• _Exercise brief_
Update the lines between the one holding "Given: Click Annika Matta's profile avatar" and the one holding "Looking at the screenshot, I should 30,46.", inclusive, by swapping "profile avatar" for "profile picture" and changing nothing else. Give back only those lines, with the pictures left out.

• _Data for this exercise_
[Begin]

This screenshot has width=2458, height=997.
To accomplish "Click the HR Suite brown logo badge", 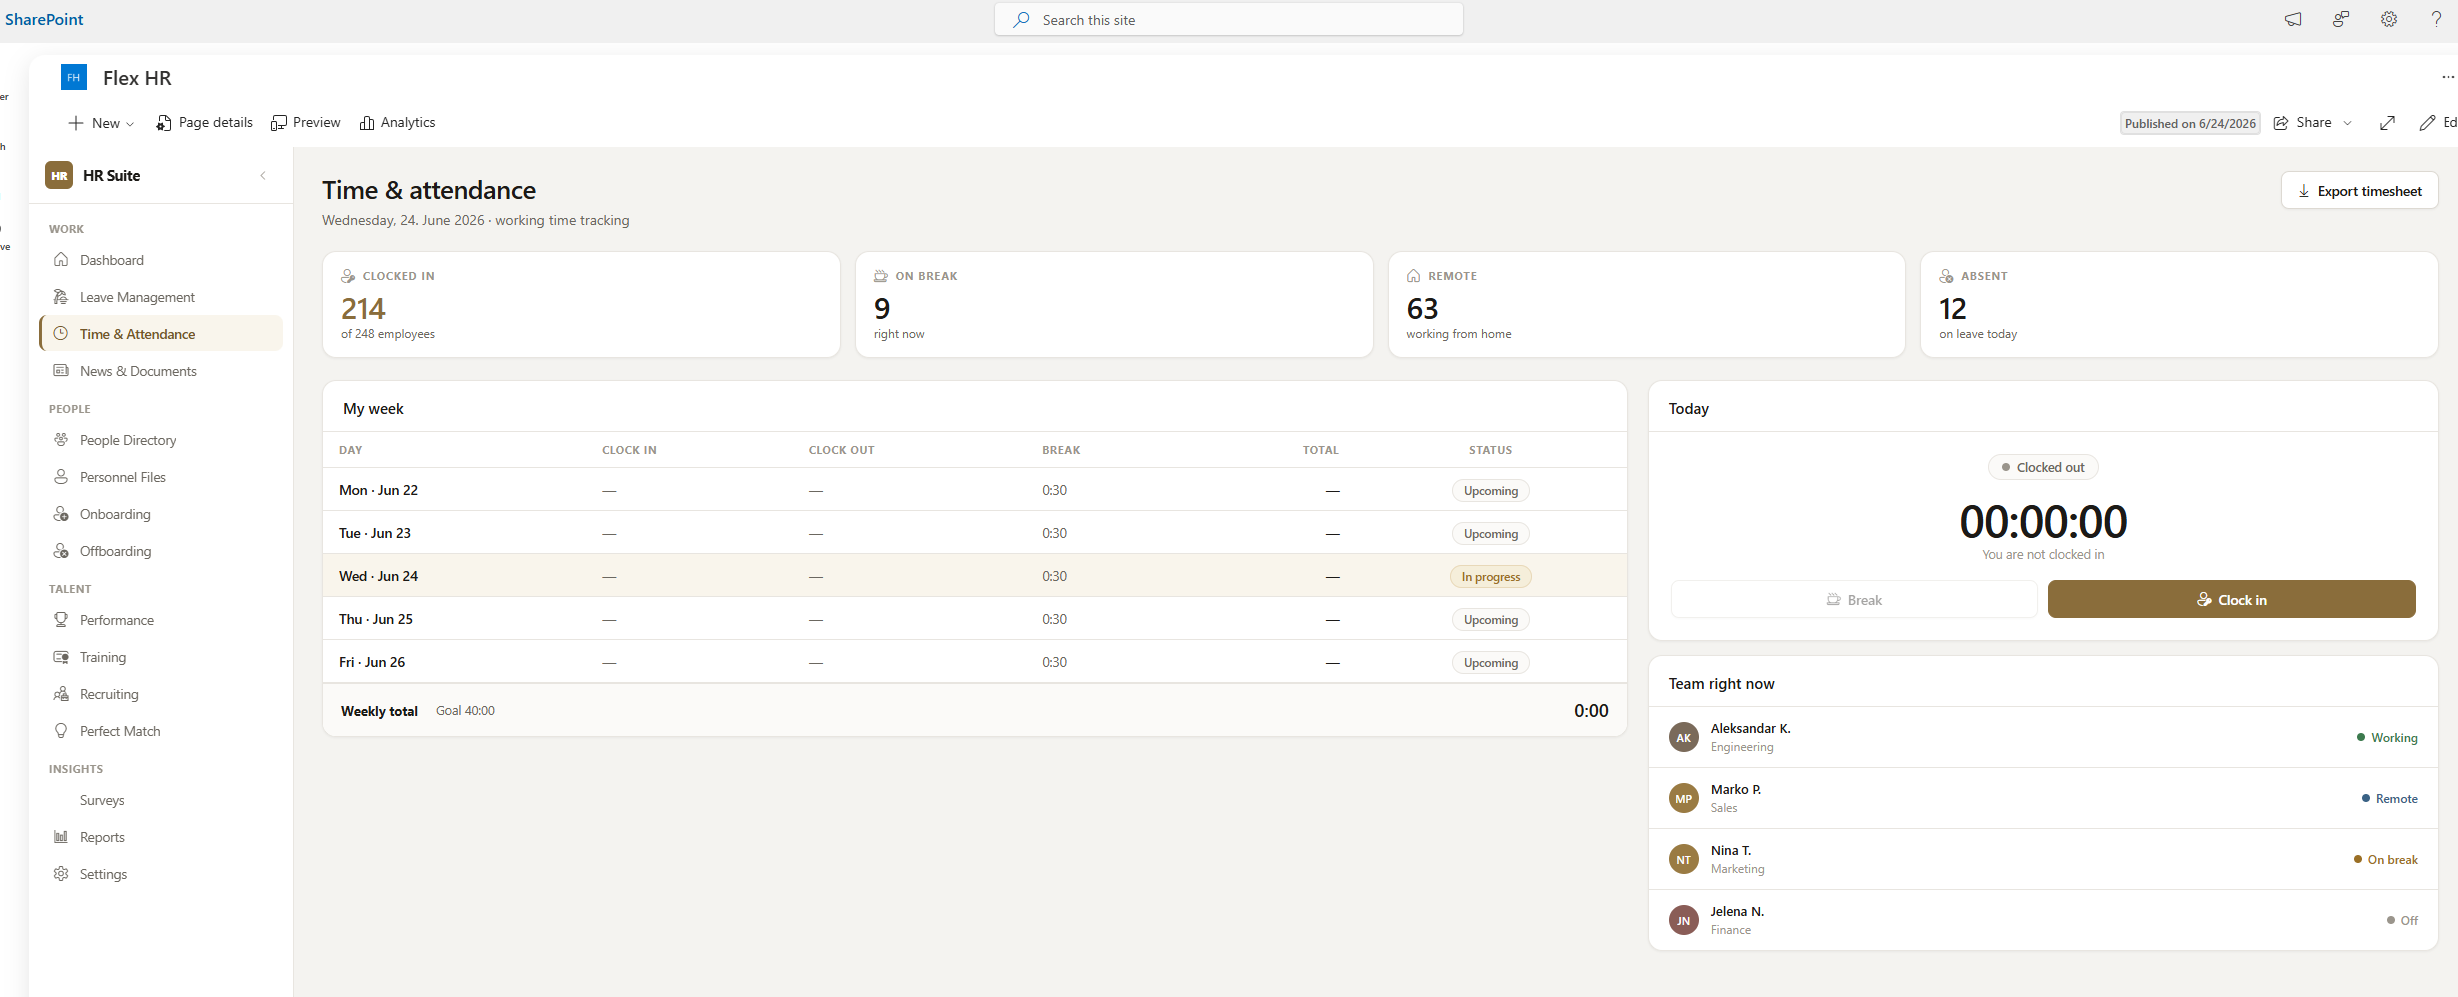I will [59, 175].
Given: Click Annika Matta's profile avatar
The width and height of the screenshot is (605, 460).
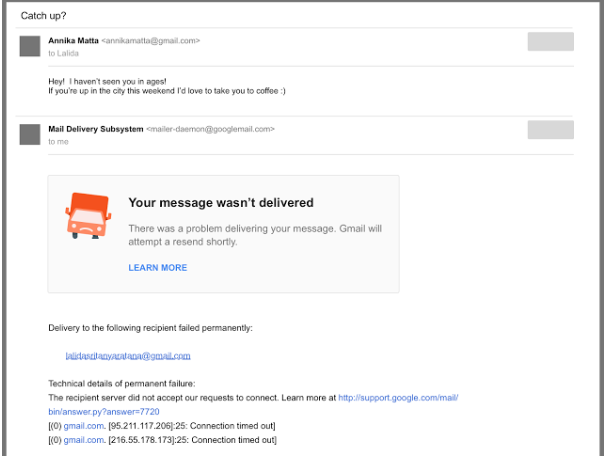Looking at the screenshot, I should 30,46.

[End]
[Begin]

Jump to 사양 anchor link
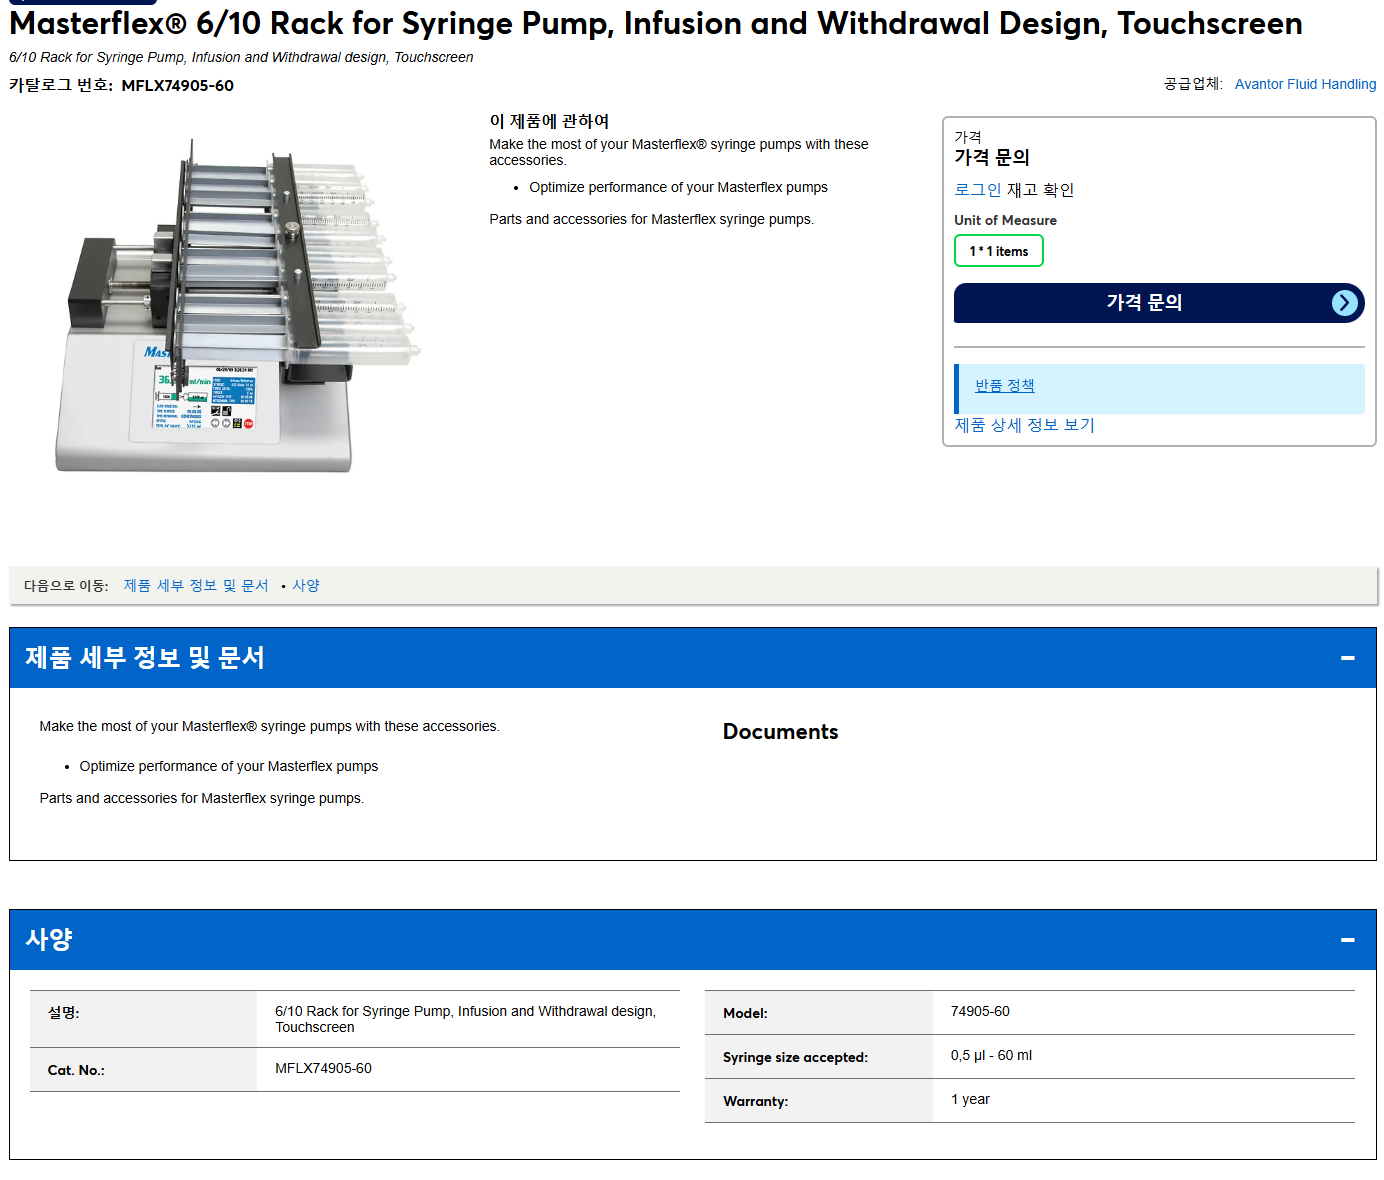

[End]

• _Problem solution_
Given: Click Annika Matta's profile picture
The width and height of the screenshot is (605, 460).
Looking at the screenshot, I should 30,46.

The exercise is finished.